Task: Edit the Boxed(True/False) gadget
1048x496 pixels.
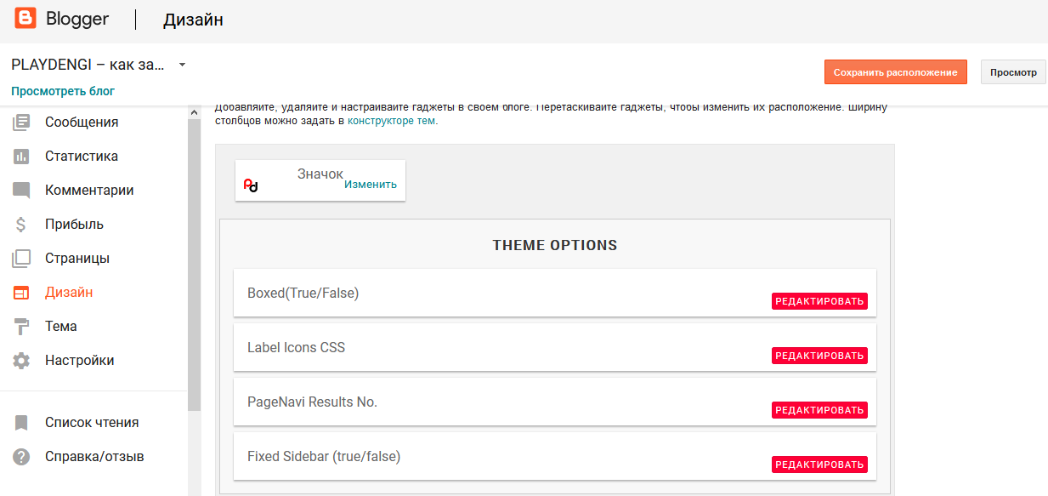Action: 819,301
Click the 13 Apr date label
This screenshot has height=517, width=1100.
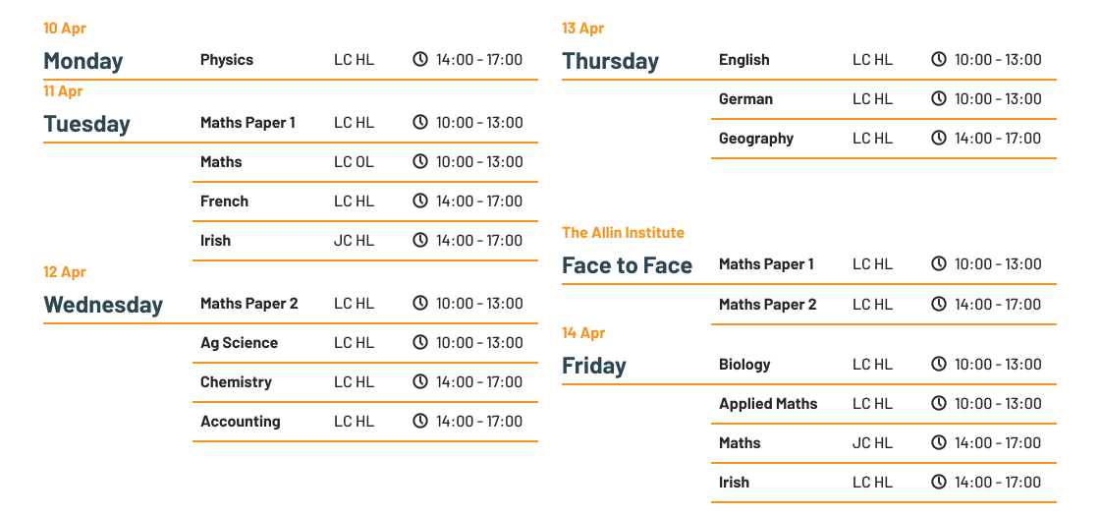tap(583, 29)
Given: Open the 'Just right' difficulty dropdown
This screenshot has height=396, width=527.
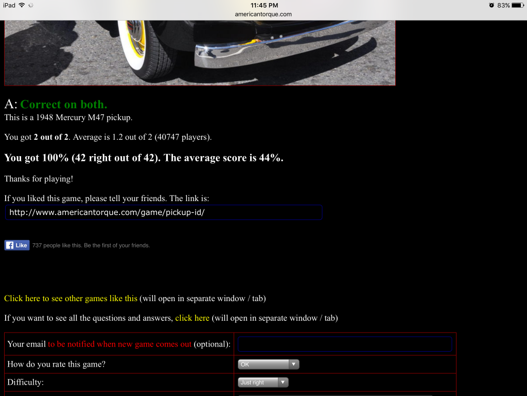Looking at the screenshot, I should pyautogui.click(x=263, y=383).
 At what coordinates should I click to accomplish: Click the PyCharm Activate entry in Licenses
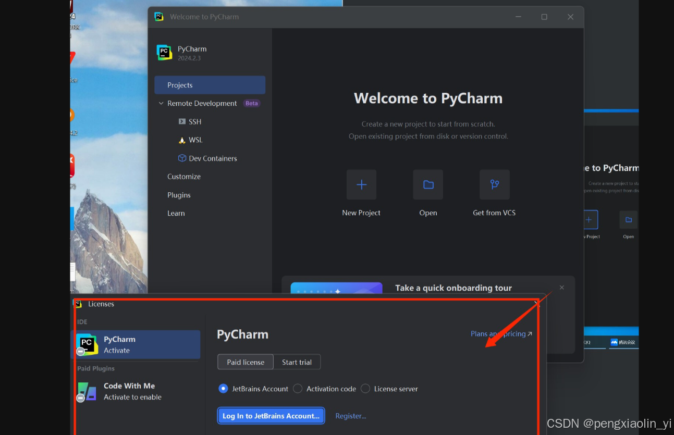coord(137,344)
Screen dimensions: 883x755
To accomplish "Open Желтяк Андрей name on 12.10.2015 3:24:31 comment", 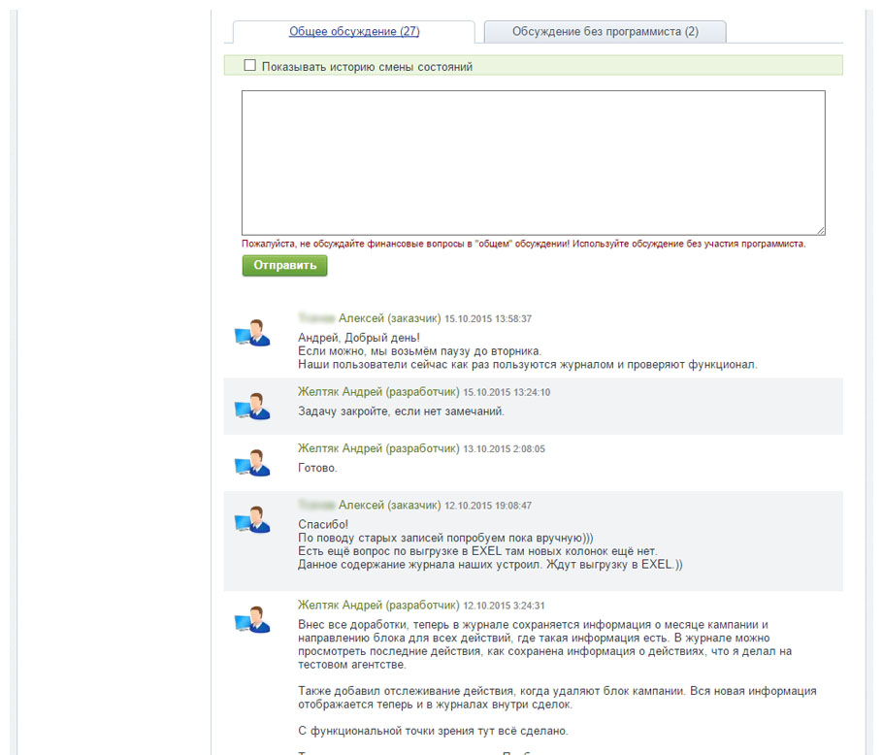I will coord(378,605).
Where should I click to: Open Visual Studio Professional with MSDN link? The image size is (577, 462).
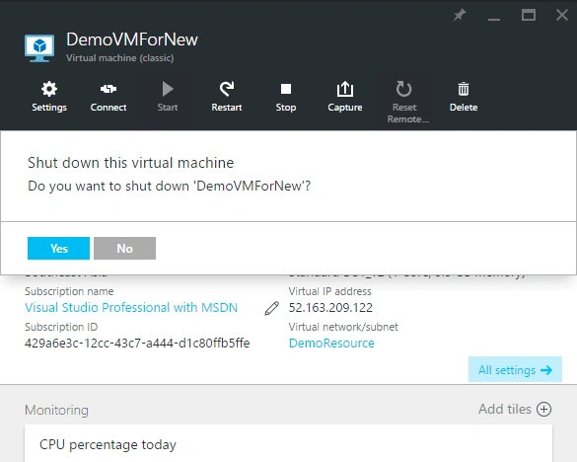click(x=131, y=308)
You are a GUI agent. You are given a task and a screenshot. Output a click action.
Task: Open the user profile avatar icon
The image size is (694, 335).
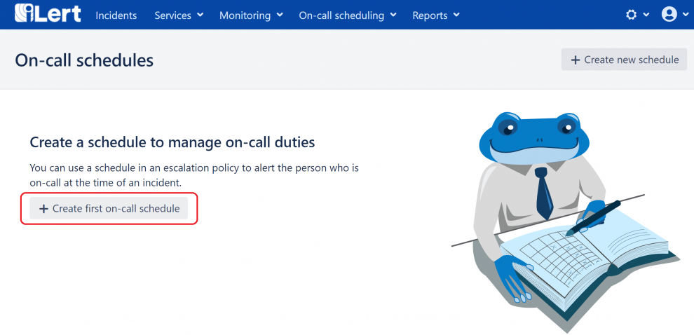pos(669,15)
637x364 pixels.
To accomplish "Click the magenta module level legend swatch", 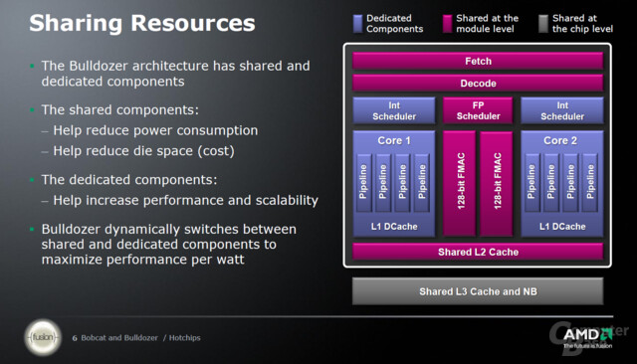I will [x=447, y=24].
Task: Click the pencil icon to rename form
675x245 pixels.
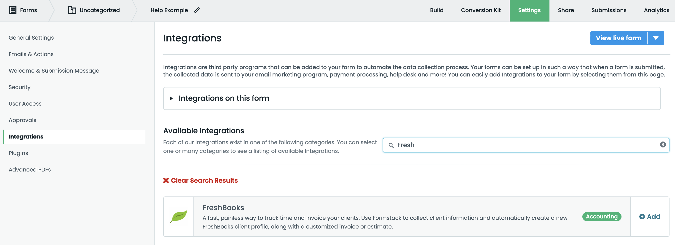Action: tap(197, 10)
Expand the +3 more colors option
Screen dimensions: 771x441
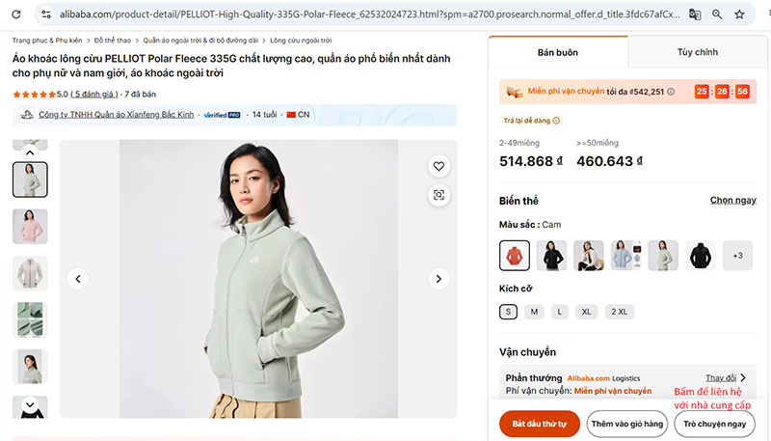point(737,256)
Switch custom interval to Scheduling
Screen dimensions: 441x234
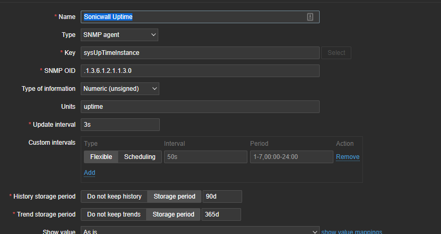pyautogui.click(x=139, y=157)
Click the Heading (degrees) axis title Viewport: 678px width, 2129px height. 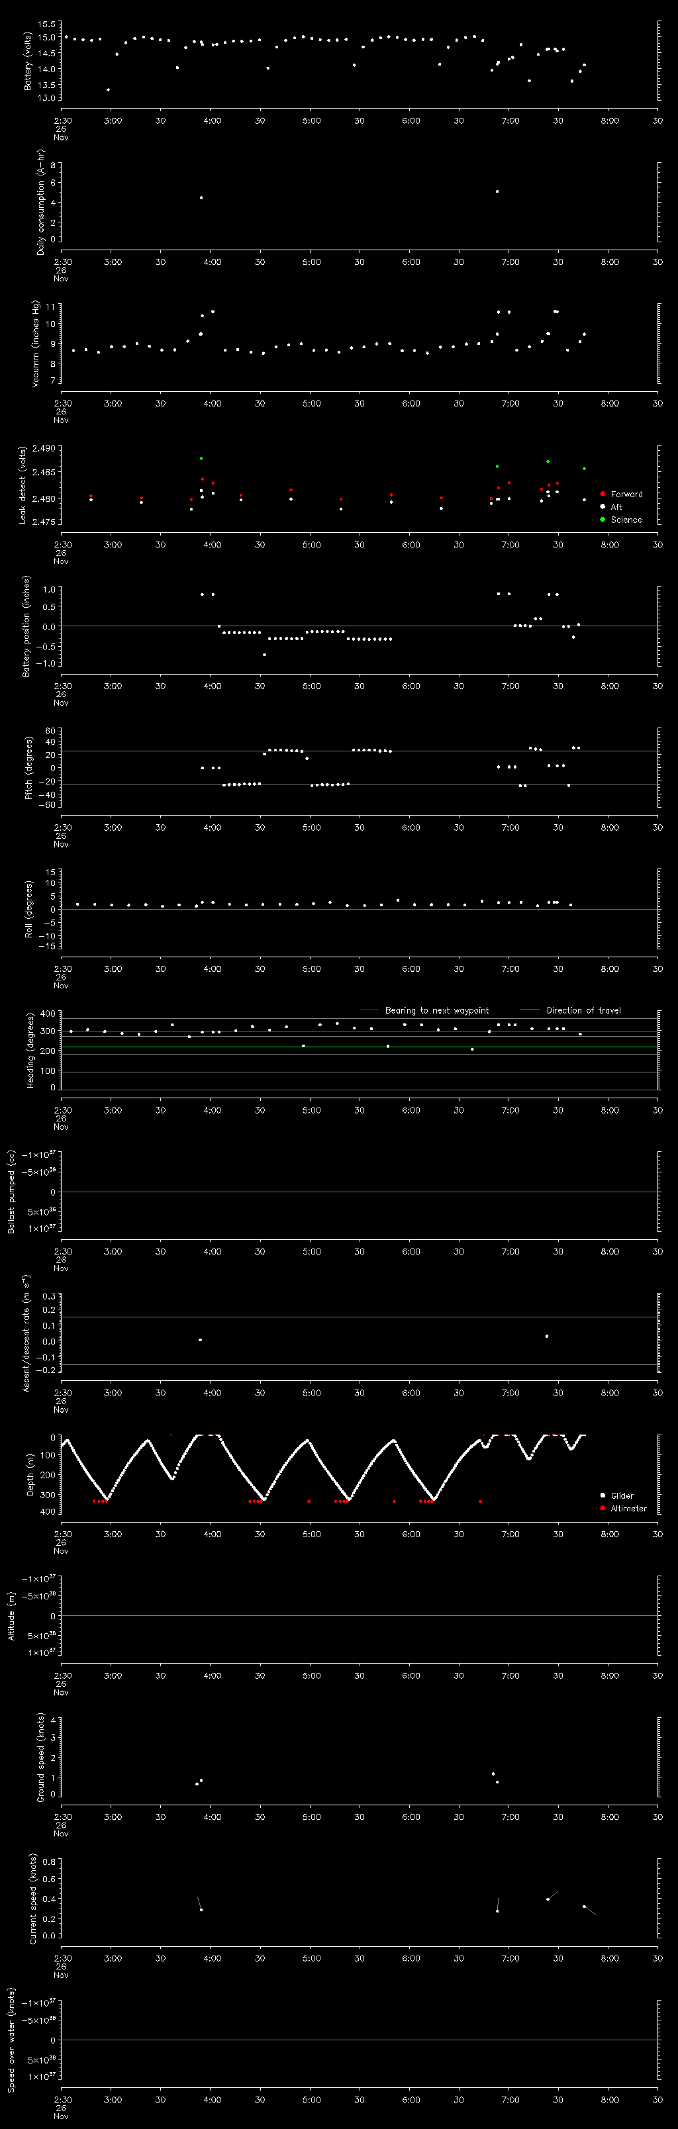tap(30, 1050)
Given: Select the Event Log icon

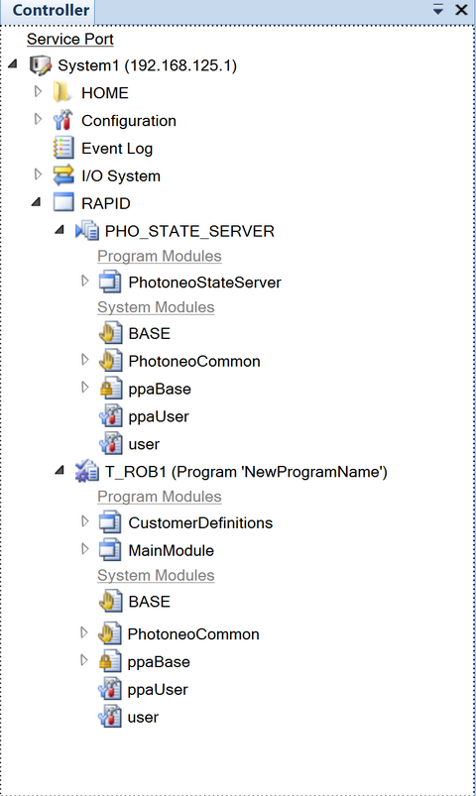Looking at the screenshot, I should tap(63, 149).
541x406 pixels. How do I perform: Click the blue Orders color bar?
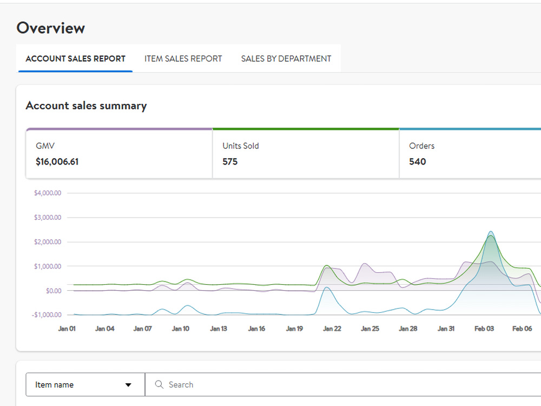tap(470, 129)
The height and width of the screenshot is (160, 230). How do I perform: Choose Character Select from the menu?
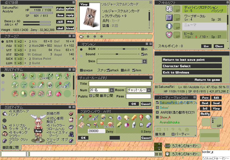tap(192, 66)
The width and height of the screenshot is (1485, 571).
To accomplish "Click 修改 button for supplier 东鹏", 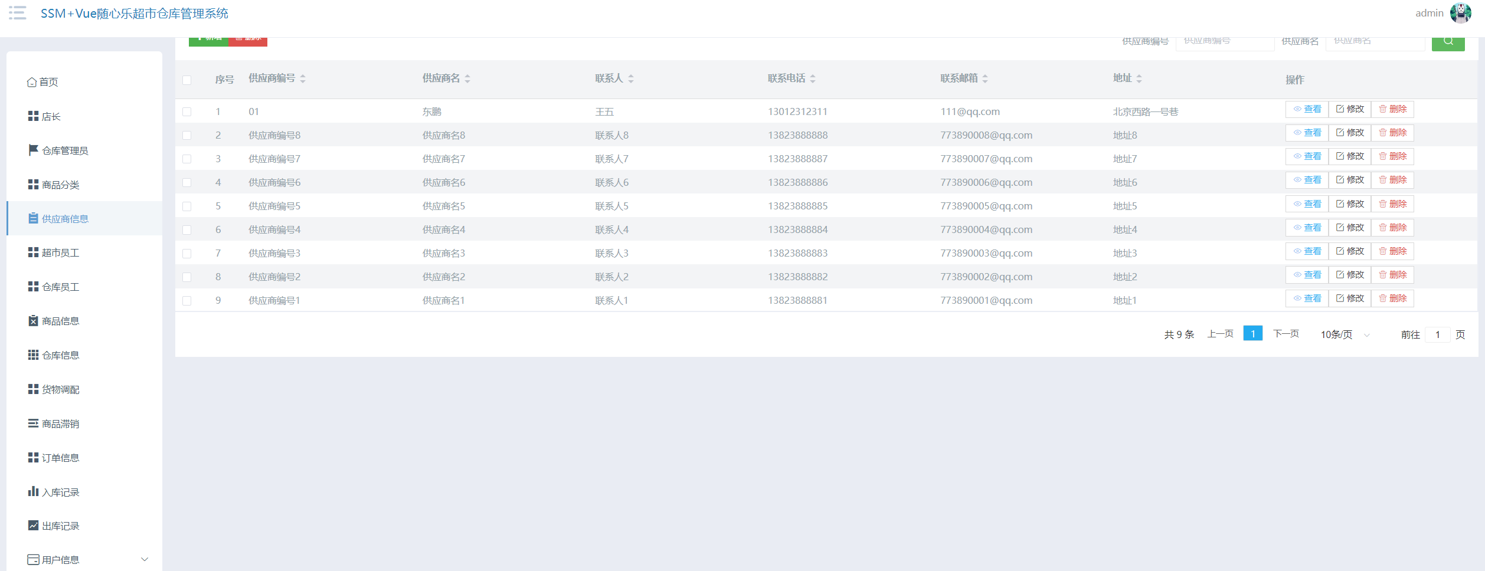I will click(x=1350, y=109).
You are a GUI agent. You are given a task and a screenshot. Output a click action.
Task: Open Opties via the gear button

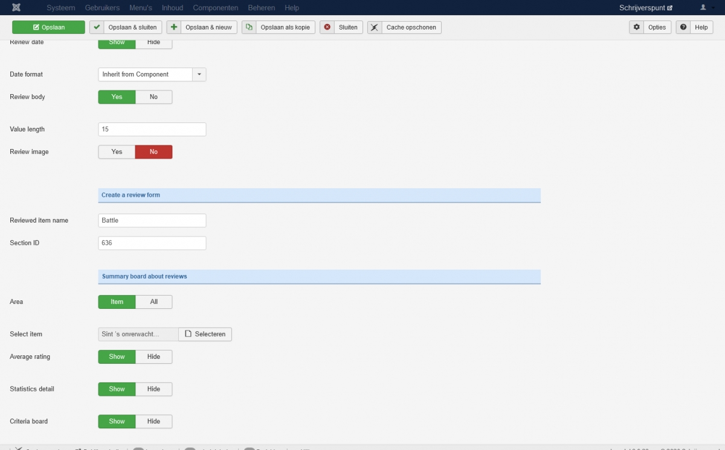tap(650, 27)
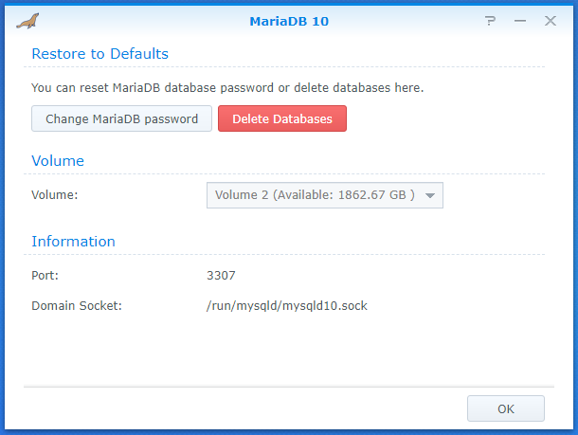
◇ ◇ ◇ ◇
[WHAT IS REQUIRED] Copy word for word only the lines above from the one with "Where should I" through the one with "637x364 pixels.". Leave pictures out.

[TASK RESPONSE]
Where should I click to: Open Visual Studio Professional with MSDN link? The image size is (577, 462).
click(x=131, y=308)
You are a GUI agent. You are given a task and a screenshot. Output a click action.
Task: Open the user profile avatar icon
The image size is (694, 335).
pos(669,15)
637x364 pixels.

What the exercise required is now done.